START Given text

Monday, April 16, 2012

My Conversion, Part 3: Introduction to Judaism

***Note May 14, 2012: I was unhappy with the way I rushed through this segment, so I rewrote it.***

Shalom and welcome to Part 3 of my conversion story! Please read about my childhood and college years first.

We pick up the story in the summer before my senior year of college. After giving Christianity another chance and then taking a serious look at my actual beliefs, I found I had a lot in common with Judaism and decided to check it out.

Marc (my boyfriend, now fiance) and I were spending the summer at school in Galesburg, IL doing research and working. Galesburg is a town of 35,000 located a three hour drive west of Chicago and about 45 minutes from the Quad Cities on the Iowa border. Luckily, Galesburg has a synagogue, because western Illinois is not filled with them and the closest one outside of Galesburg was a 45 minute drive. We started going to Temple Sholom in Galesburg, where they got just over ten people (a group of ten Jews is a minyan, required for certain prayers in Judaism) every Friday night and had a rabbi who drove in from out of town once a month to lead Saturday morning services.

END Given text
START Data section

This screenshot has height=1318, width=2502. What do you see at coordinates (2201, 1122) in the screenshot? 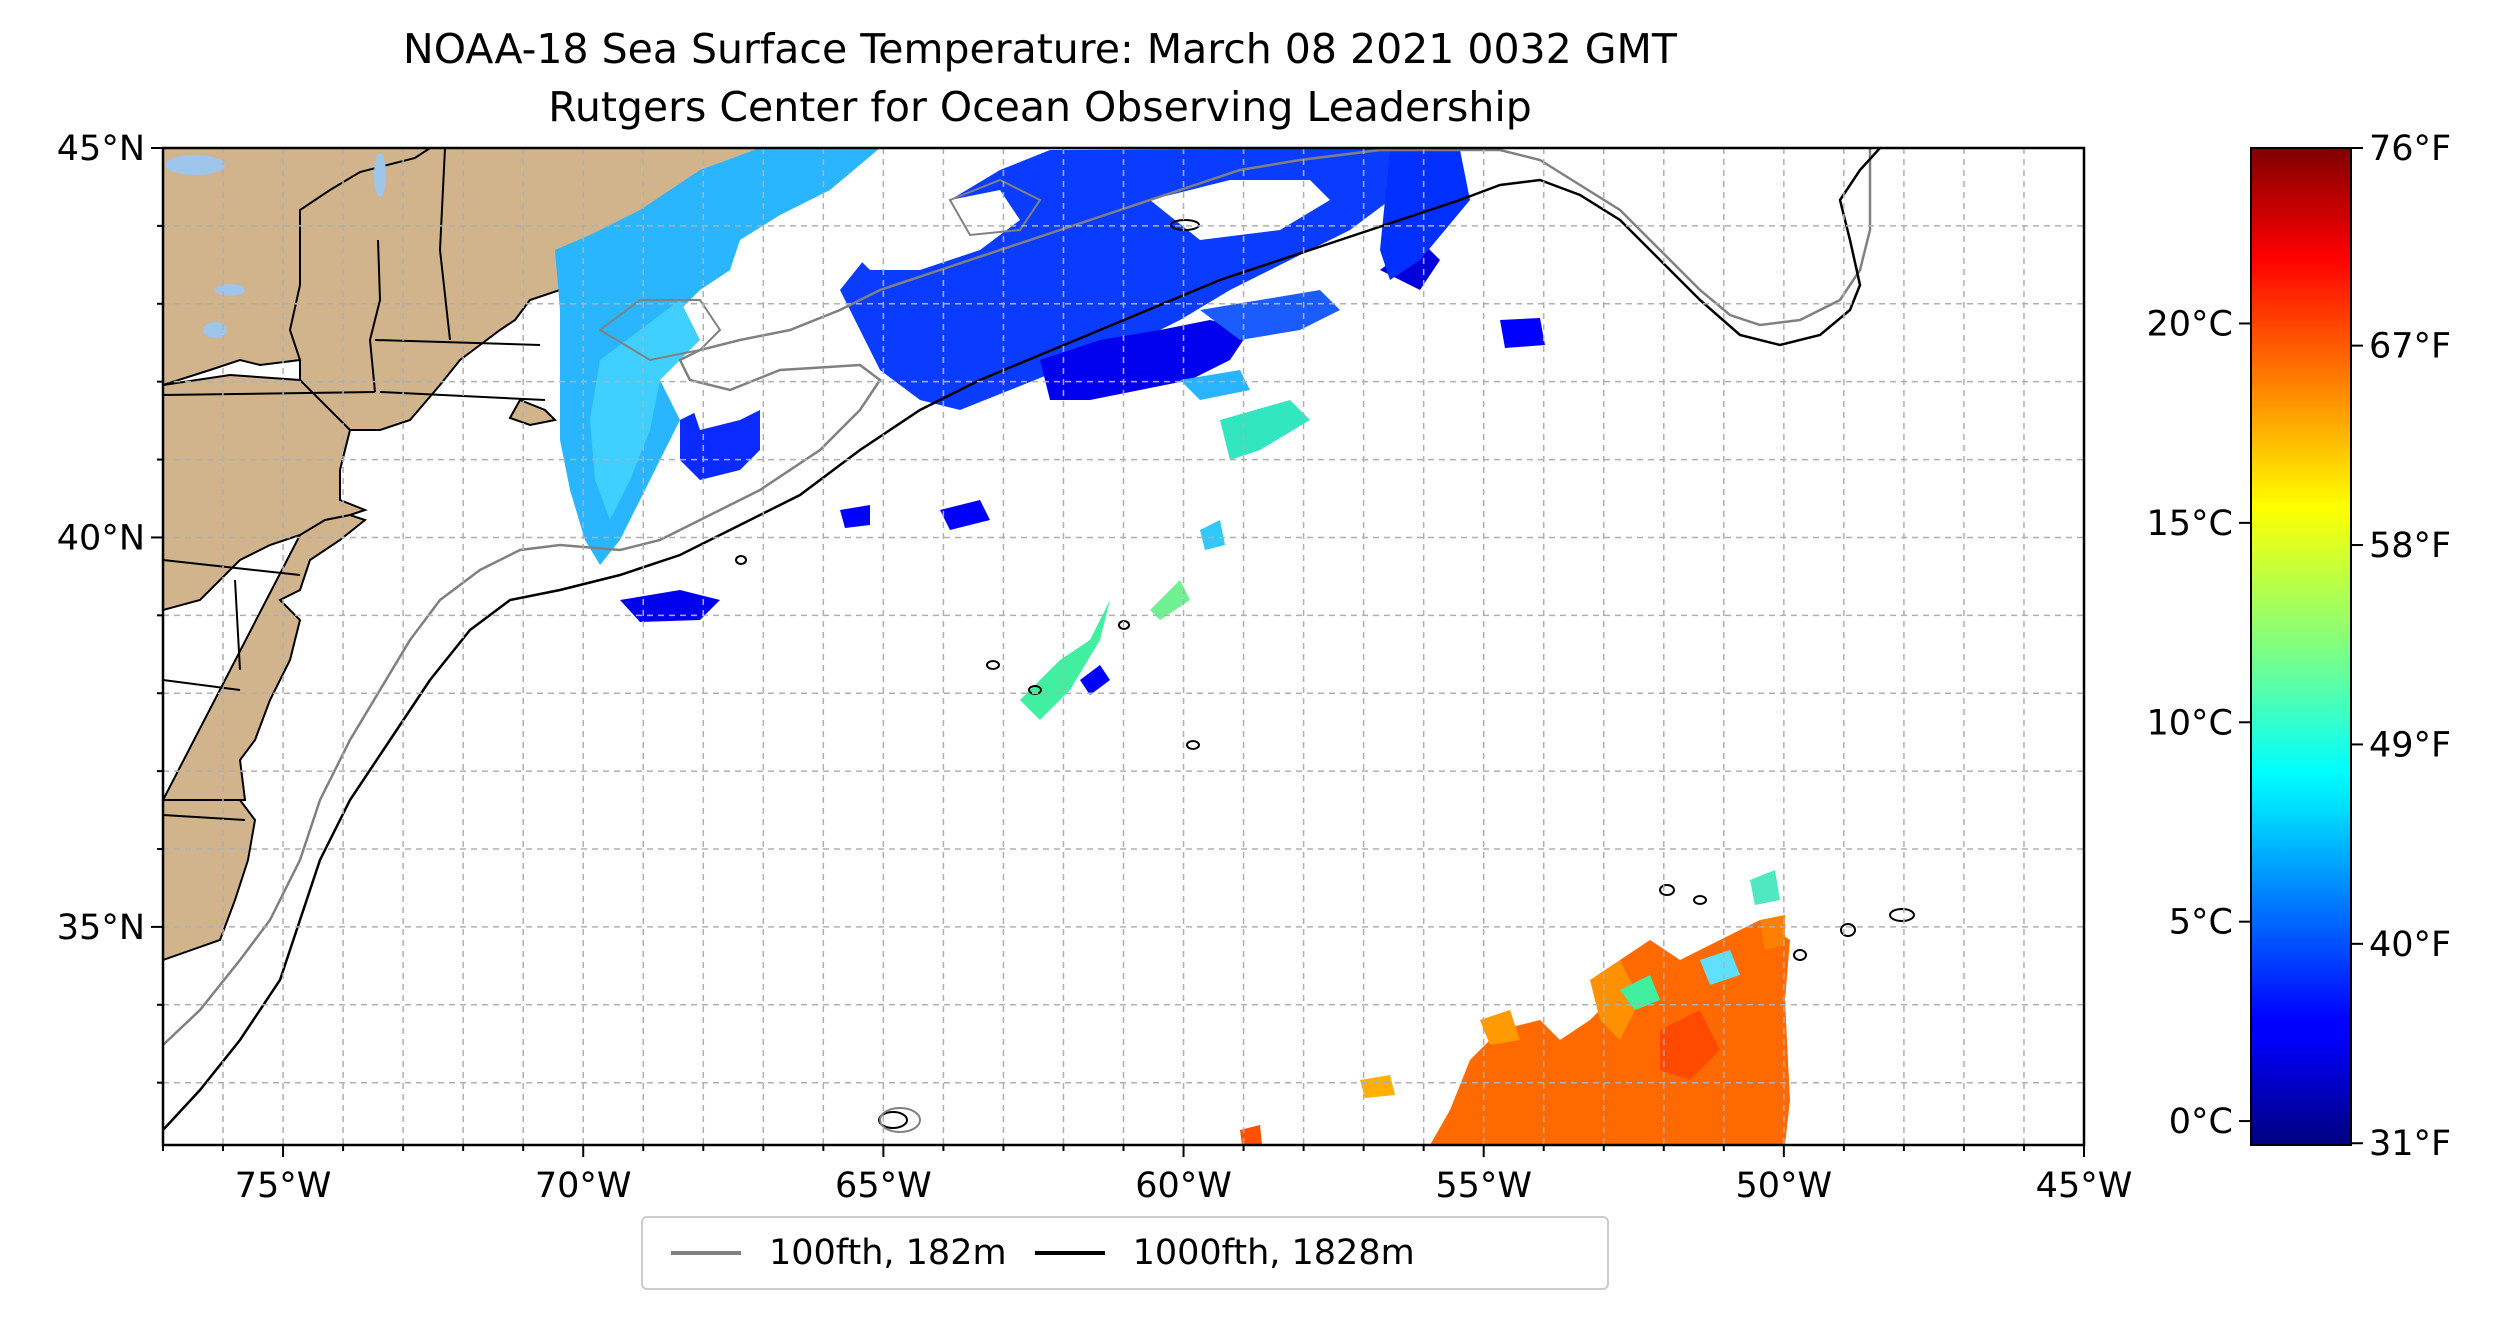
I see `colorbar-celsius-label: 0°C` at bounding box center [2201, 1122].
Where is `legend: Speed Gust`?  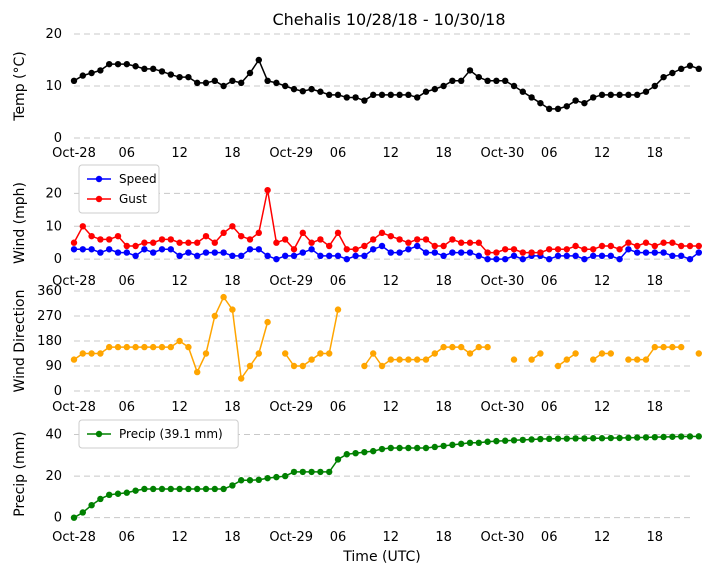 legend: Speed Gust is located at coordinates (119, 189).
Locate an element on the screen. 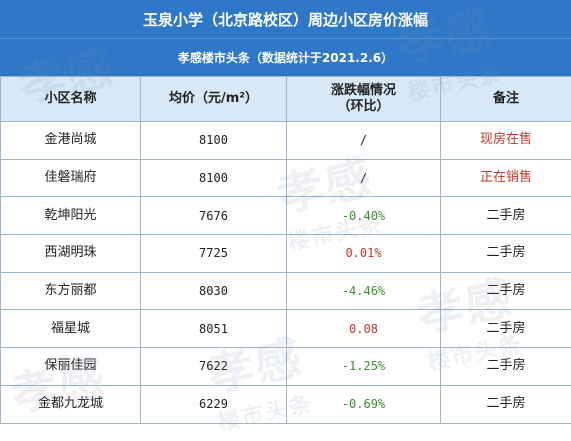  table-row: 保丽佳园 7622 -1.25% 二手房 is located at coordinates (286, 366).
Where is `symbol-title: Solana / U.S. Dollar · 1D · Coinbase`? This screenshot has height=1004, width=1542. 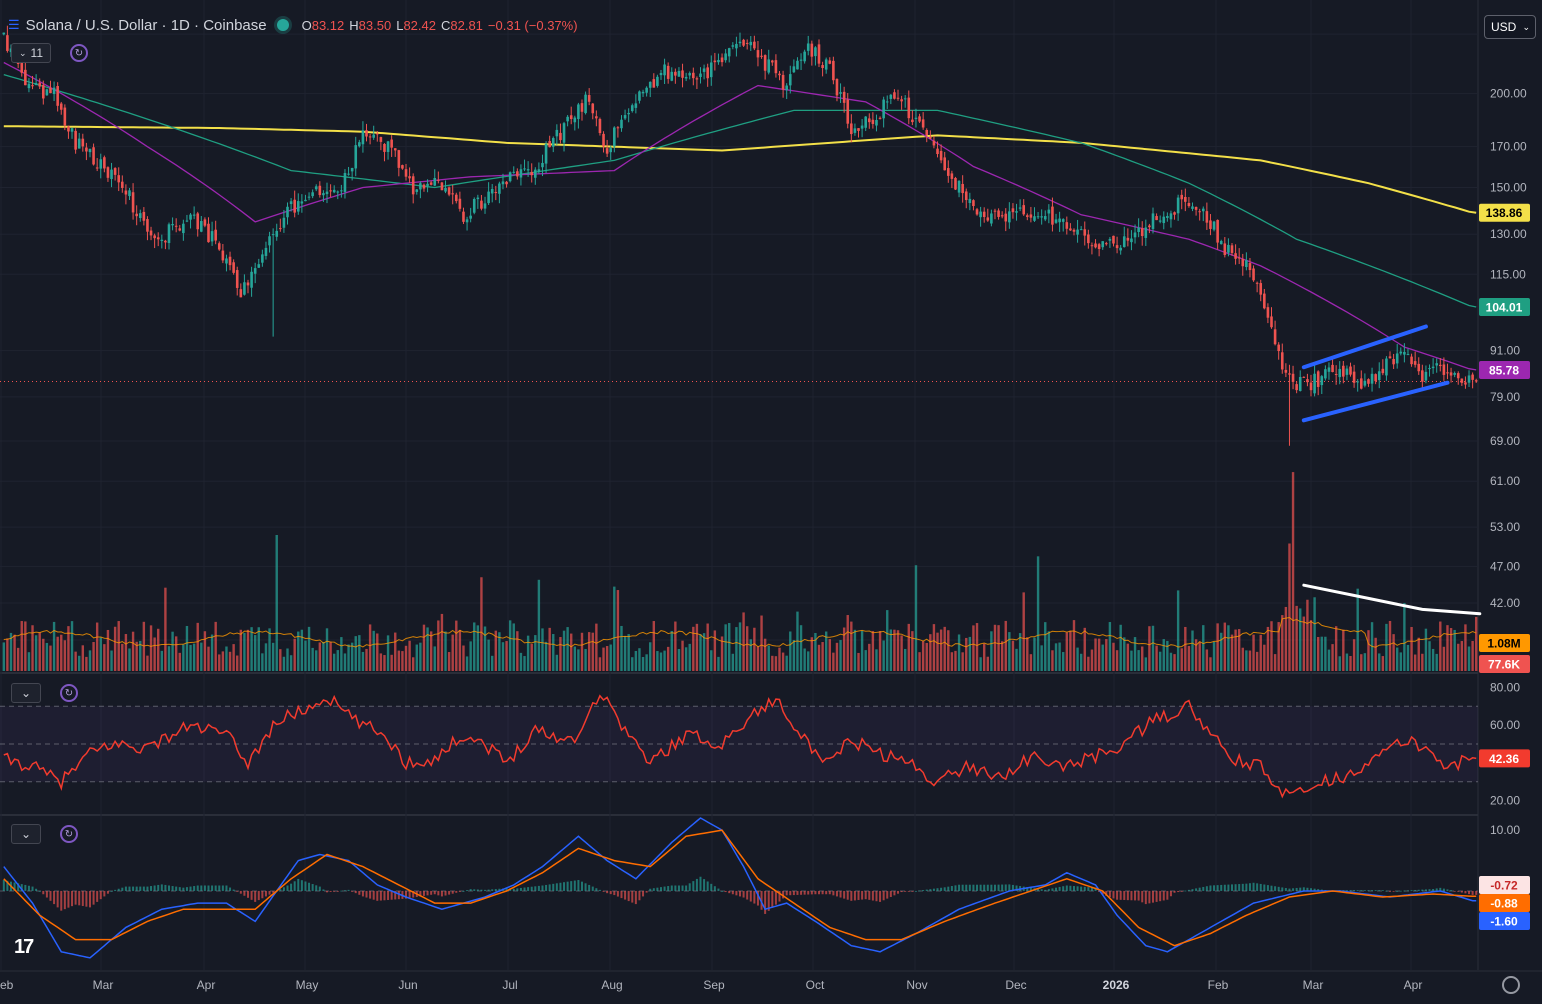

END Data section

■ **Parts of the exercise**:
• 1. From the conversion story, translate this sentence into Spanish: "We pick up the story in the summer before my senior year of college."
• 2. Write out the records word for word, starting at the beginning of the records and ending at the line that contains "center [2201, 1122].". Leave the pictures out.

■ **Responses to the tasks**:
• 1. Retomamos la historia en el verano anterior a mi último año de universidad.

• 2.
This screenshot has height=1318, width=2502. What do you see at coordinates (2201, 1122) in the screenshot? 
I see `colorbar-celsius-label: 0°C` at bounding box center [2201, 1122].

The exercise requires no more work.